We will use the maximum value of the LD of a QTL with its neighboring SNPs as a reference for the link disequilibrium in the region.

##### Criteria ranking for QTL mapping

For the quantitative criteria *V _{i}* and CIP

*defined in Equations (9), (5) and (10), we propose the use of rankings for SNP prioritization rather than fixing value thresholds. For QTL mapping based the estimated posterior variance*

_{i}*V*, we focus on the ten SNPs with the highest

_{i}*V*. As CIP

_{i}*represents a sum over 15 SNPs in the neighborhood of SNP*

_{i}*i*, SNPs adjacent to those that are frequently categorized as non-null are likely to share large values for this criterion. As such, to address this redundancy, we focus on the 150 SNPs with the highest CIP

*value.*

_{i}### Data Availability

The Montbéliarde genotyping data on which simulations are based originate from a private French genomic selection program and were funded by the users (breeding companies and breeders). They are thus proprietary data that cannot be publicly disseminated to the scientific community.

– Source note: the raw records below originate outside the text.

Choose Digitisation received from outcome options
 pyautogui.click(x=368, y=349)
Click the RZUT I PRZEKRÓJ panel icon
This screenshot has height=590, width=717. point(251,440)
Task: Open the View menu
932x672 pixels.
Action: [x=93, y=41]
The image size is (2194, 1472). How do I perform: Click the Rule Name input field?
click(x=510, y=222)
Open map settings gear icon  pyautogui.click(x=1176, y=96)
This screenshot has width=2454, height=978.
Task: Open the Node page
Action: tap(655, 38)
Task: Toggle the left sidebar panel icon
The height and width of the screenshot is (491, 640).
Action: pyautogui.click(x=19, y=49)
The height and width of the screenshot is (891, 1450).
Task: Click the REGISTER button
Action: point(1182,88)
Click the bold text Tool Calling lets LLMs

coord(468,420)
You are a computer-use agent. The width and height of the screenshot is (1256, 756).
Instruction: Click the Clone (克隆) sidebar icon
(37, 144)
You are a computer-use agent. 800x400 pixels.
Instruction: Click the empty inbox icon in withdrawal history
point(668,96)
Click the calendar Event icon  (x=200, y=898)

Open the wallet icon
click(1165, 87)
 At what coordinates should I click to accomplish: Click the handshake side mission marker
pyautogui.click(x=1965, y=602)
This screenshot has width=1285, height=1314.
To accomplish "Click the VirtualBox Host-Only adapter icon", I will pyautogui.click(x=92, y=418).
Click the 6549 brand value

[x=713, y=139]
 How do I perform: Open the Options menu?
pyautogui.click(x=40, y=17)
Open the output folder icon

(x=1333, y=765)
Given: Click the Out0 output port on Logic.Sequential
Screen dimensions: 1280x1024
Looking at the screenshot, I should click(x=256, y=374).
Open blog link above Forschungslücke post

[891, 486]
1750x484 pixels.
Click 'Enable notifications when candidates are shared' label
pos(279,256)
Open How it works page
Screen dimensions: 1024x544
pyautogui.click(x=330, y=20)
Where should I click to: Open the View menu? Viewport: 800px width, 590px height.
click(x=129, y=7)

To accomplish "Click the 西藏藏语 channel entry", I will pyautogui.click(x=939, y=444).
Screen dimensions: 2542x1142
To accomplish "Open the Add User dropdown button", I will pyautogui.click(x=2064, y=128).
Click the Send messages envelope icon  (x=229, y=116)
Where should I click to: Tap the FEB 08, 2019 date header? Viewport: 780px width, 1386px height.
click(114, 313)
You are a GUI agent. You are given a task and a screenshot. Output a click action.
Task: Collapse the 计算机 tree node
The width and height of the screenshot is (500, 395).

All code used to simulate and analyze the data, as well as the scripts to implement BayesR are available on GitHub (https://github.com/fmollandin/BayesR_Simulations).

## RESULTS AND DISCUSSION

### Results

In the following, we first investigate the sensitivity of BayesR to parameter specification. We next evaluate the model’s performance for phenotype prediction and QTL mapping, based on the statistical criteria defined in the previous section, using simulated data that include a set of *n*_{QTL} = 5 QTLs, as well as polygenic SNPs and null SNPs with no effect on the phenotype.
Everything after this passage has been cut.